Something must be definitively out of order whrn you wake up on a Sunday at 6:45 am all by yourself. No alarm, no plans, no trip to the beach only a disjunctive: join my usual yoga class at 10:30 am or join my friends for breakfast at this awesome location some miles away driving, with the opportunity to meet new people, update on information and plunge into the most recent topics of conversation hot on the cyberuniverse - which I may or may not know of. This was a Twitter Breakfast, a uniquete kind of meeting where you can synch with the rest of the community, or at least be updated on the latest trends without having to sacrifice your own usual search. (For instance, I'm quite disconnected of the local gossip and national actuality, as I'm more stuck in telecommunications, Amazon.com, books and American Politics.)
As I was starting my Sunday as any other Sunday, I realized that I still had to wash Sookie. But not only that. Kari and I had decided to take my older nephew for shopping to get him scubba diving equipment (he's birthday is close and his aunt - me - thinks that a T-shirt and a Chinese Chess game ins't nearly enough). Then I realized that I had to get going with Lau's scrapbook project, so either I worked on it now or I would never be ready. As result Sookie got washed and waxed, but neither the yoga class not the Twitter Breakfast were doable under my current situation.
It's kinda sad that two things that are important to me, that could be among the last one I can attend in my life, are moved for something one could say I can do any other time. Well, no. Yes, say, but I had to cancel on both for the reason that though I could do scrapbooking any other time - pictures are not going anywere - scrapbooking is a very time consuming thing and either you get doing it on schedule, or you end up with no margins of time left, holding into any available, free minute to work on them.
It reminded me of studying and even working. Sure, you can think you can study any time, you can work anytime, but exactly that sort of thinking is what pushes you later to be unable to do it anytime, because either you do it now or you'll never get done with it, and you'll fail or lose what you where aiming for with the project. I didn't plan my time well with this project and I ended up running out of time, and as result now I have to give up things I would love to do, in order to catch up on the project and get it by the last available time possible for me.
From this I leave you a question: Are you looking forward for Hectic Sundays? Is your schedule really as flexible as you pretend it is, or are you working yourself a whole lot of rushing and trouble? Pressure isn't fun and it can end up being really expensive.
Organize your time well. Plan your activities.
4 comments:
This is something I had to learn the hard way. I always went to work the same time, came home as soon as I finished my stuff there. It was a schedule I followed. Get up at 5:55 take the train, arrive home sometime between 18:30 and 19:30.. and then - "I can do that during the weekend" cuddling up in front of my TV not moving a single bone. Weekends were busy back then.

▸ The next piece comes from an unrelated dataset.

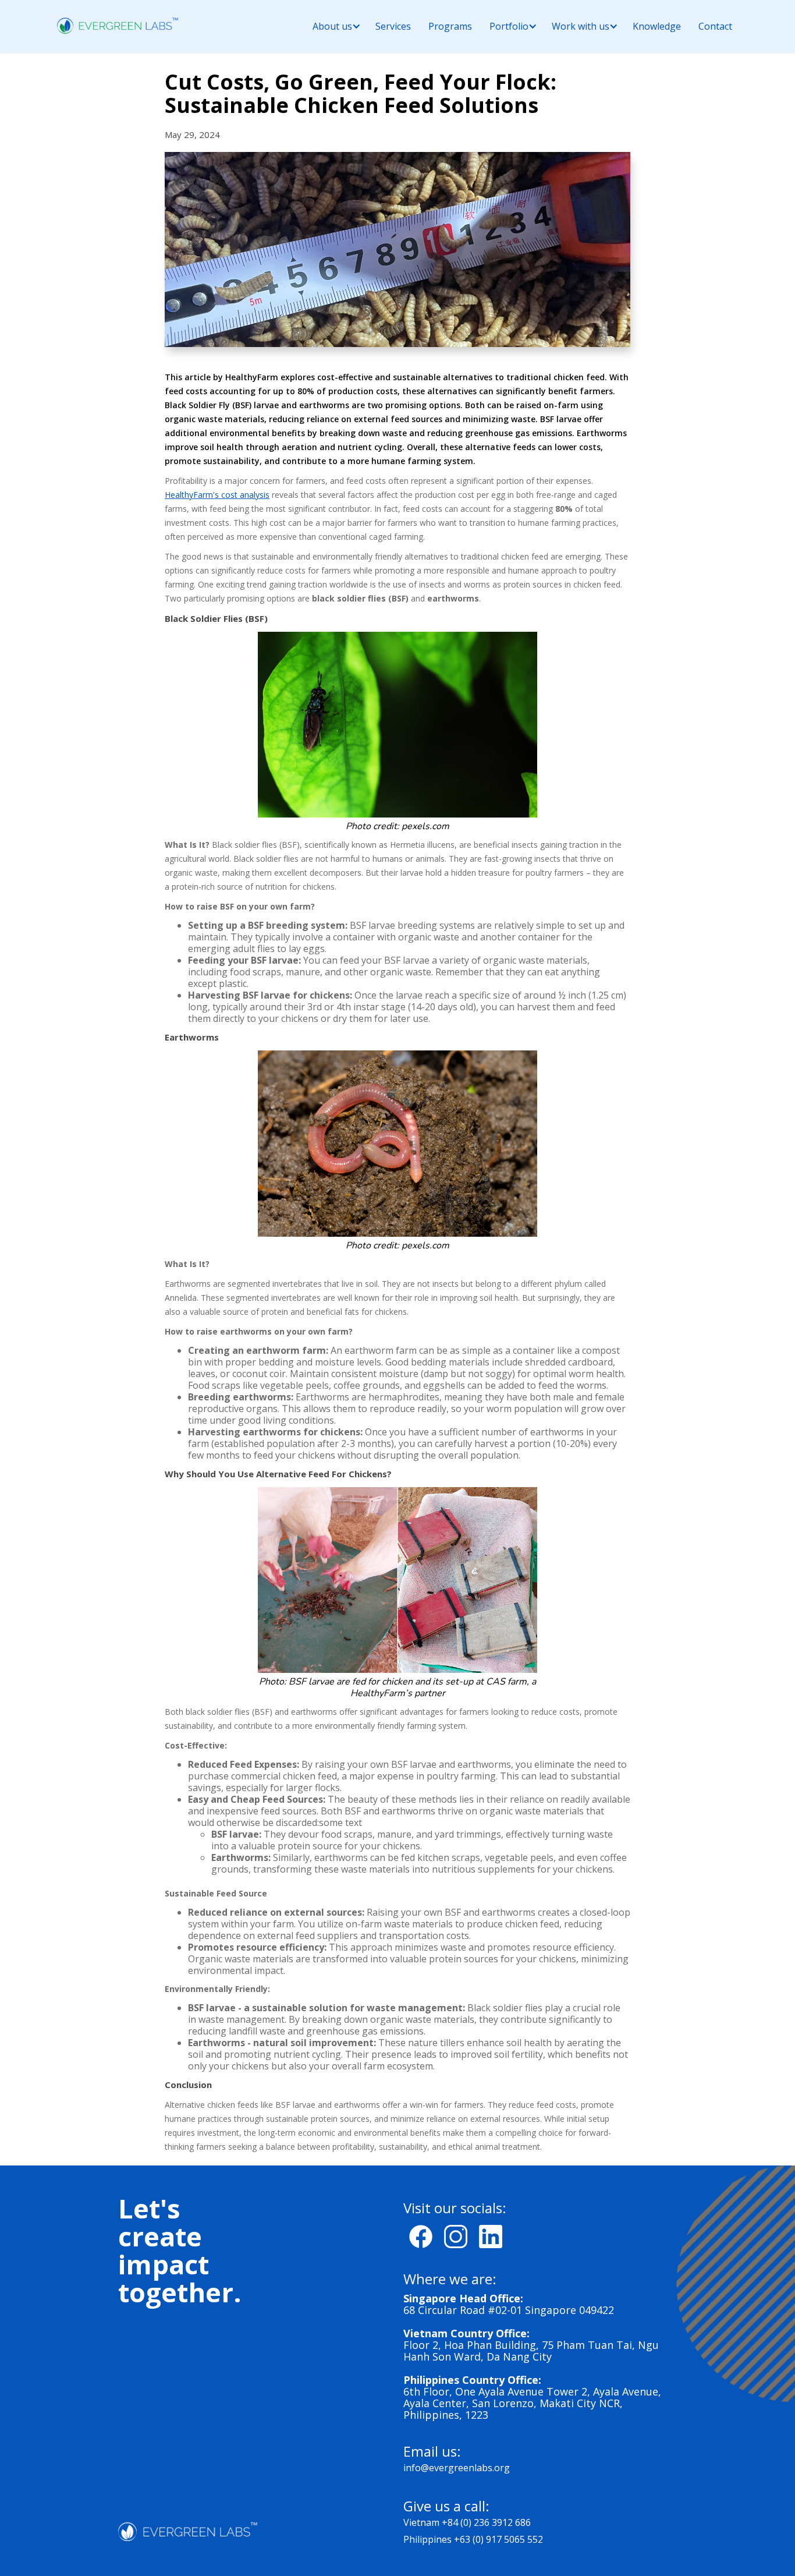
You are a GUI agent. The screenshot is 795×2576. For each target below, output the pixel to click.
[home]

Now, as I am not working, my schedule is tighter than before, I have to organize my hobbies or otherwise I will start thousands of projects and never finish a single one of them. So this morning till noon - blogging :D
and I have to say that you did play a main part in the whole process of teaching me how not to waste time. We always think we got plenty of it, we haven't. Even if I am not working, I wouldn't be able to do all the things I planned to do during these 3 1/2 months if I didn't work hard.
:D It's amazing, but yes, actually when you are not working - for whatever reason - time goes tighter on you. When coming back to work after vacations one tends to sigh up in relief. I actually feel finally relaxed the first day of work, and when I'm keeping a paper agenda - like this year - you can also see the difference! There are less tasks and chores and appointments for my "working days" than for my "vacation days".
Maybe it's because we tend to think we've "more time", and so we pack it tight with things to do, while when we work, we hardly assign or take on tasks because "we are full with work".
Wow, I've helped you approach your time spending custom? ^_^ Now I feel important!
haha, feeling important is.. well, important, isn't it? I need that now and then therefore I don't hesitate to tell people they are important to me.
However, yeah... that's basically what I wanted to say. I need to buy different colored pencils and stuff, right now my agenda is only rollerpen-blue ... how boring
Sadly the relieve you get when returning from a holiday and realizing how relaxing work actually is does only last for a few days :D as I returned from Spain (where I stayed abroad for 4 weeks) it lasted for a month. That was nice.
Holidays, like many memories, tend to look better the farther they are. Childhood seems so great now, but when you were a child it was hell and you couldn't wait to be an adult (at least I couldn't!). When you are working you are tired, get work up to your eyeballs and want a break desperately. As soon as you get it, you are up to your hairline in tasks, but when holidays have passed and you are again up to your eyeballs in work at the office, all you remember is how you woke up late every day at holidays.
Only one color pen in your agenda? Well, before this one, I used one paper agenda... in 2010? Maybe? Or was it at the begining of 2011? Anyway, I used only a regular pencil for it (now I use erasable pens), and LOTS of post-its and stickers. Now I use colored pens... and some stickers and lots of post-its!!